-- Task prompt --
The answer must be an exact copy of the entries that follow, with all images removed.

-- Data supplied --
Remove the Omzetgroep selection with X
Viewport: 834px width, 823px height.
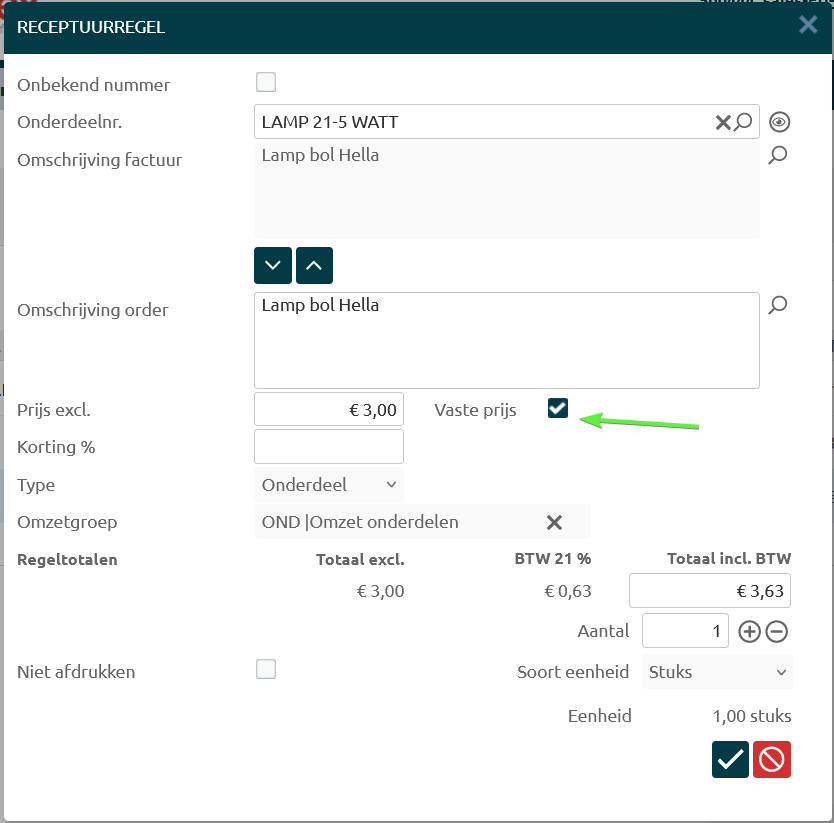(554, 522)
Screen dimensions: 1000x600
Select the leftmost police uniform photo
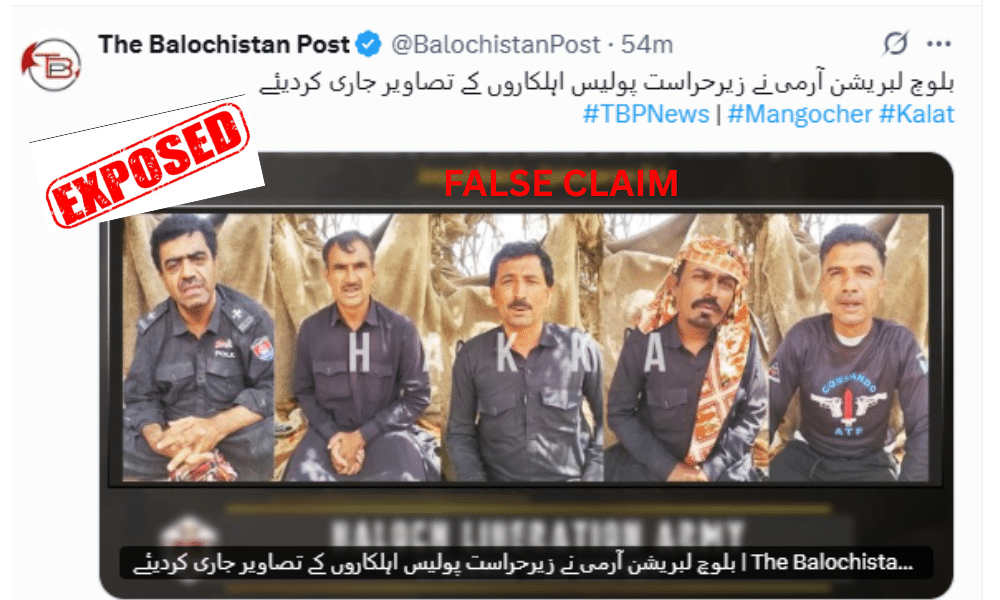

-- Answer below --
Remove the Omzetgroep selection with X
Viewport: 834px width, 823px height.
(554, 522)
Screen dimensions: 1000x600
Select the leftmost police uniform photo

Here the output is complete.